My research in social and political philosophy addresses the epistemic dimensions of emancipatory social movements. Combating oppressive institutions and ideologies requires, in part, changing how members of a political community understand their relations to other members of their community. My work in political epistemology— the study of the role of knowledge and understanding in political life— explores how emancipatory social movements characterize what it is to understand others as fellow members of one’s political community. I historically situate my work in the antebellum political thought of Black abolitionists such as Frederick Douglass and Martin Delany.
I'm also currently working on projects about citizenship and migration, the role humility in political life, and the connection between self-ownership and ownership of one’s labor in Locke’s political thought.

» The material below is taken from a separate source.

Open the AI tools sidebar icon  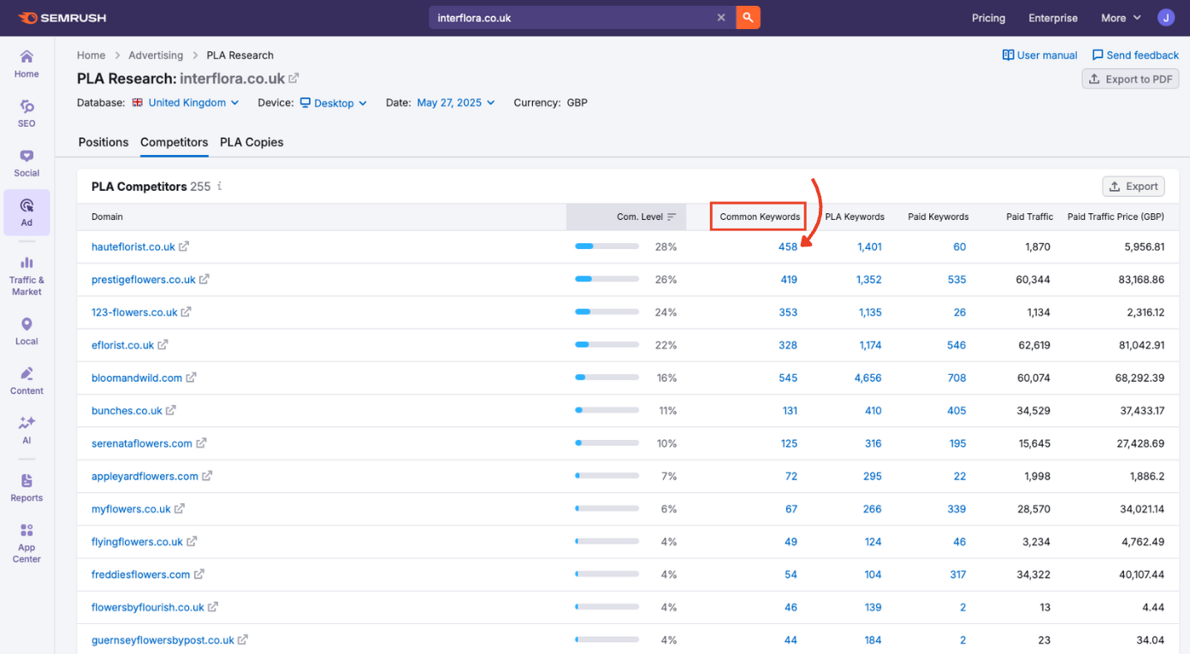point(27,430)
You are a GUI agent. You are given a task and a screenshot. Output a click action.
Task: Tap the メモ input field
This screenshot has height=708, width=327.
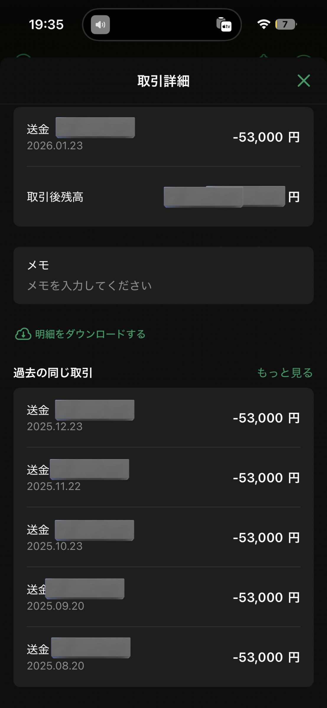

To Reforge the Nation: Emancipatory Politics and Antebellum Black Abolitionism
Emancipatory social movements seek, in part, to bring about more just and inclusive forms of political community. How a movement pursues transformative political change of this sort depends its account of how political actors understand others as fellow members of their community. Through an interpretation of the antebellum political thought of Black abolitionists Frederick Douglass and Martin Delany, I defend a political epistemology of acknowledgement. I acknowledge you as a fellow member of my political community because you enact a commitment to the fundamental principles of the polity; enacting such a commitment is what makes you a member of the community. My acknowledgement itself consists in a responsiveness to the fact—independent of my own judgment— that you are a member of the community. This responsiveness manifests in how we comport ourselves in relation to one another in political life. This account of political membership and acknowledgement is well-equipped to combat varieties of ideology that aim to deprive people subject to oppression of political standing in a polity.
This article draws on the antebellum political thought of Black abolitionists Frederick Douglass and Martin Delany in critically assessing the efficacy of reasonableness in advancing the aims of emancipatory politics in political discourse. I argue, through a reading of Douglass and Delany, that comporting oneself reasonably in the face of oppressive ideology can be counterproductive, if one's aim is to undermine such ideology and the institutions it supports. Douglass and Delany, I argue, also provide us with a framework for evaluating alternative discursive strategies we might wish to employ in light of the limited value of reasonableness for emancipatory politics.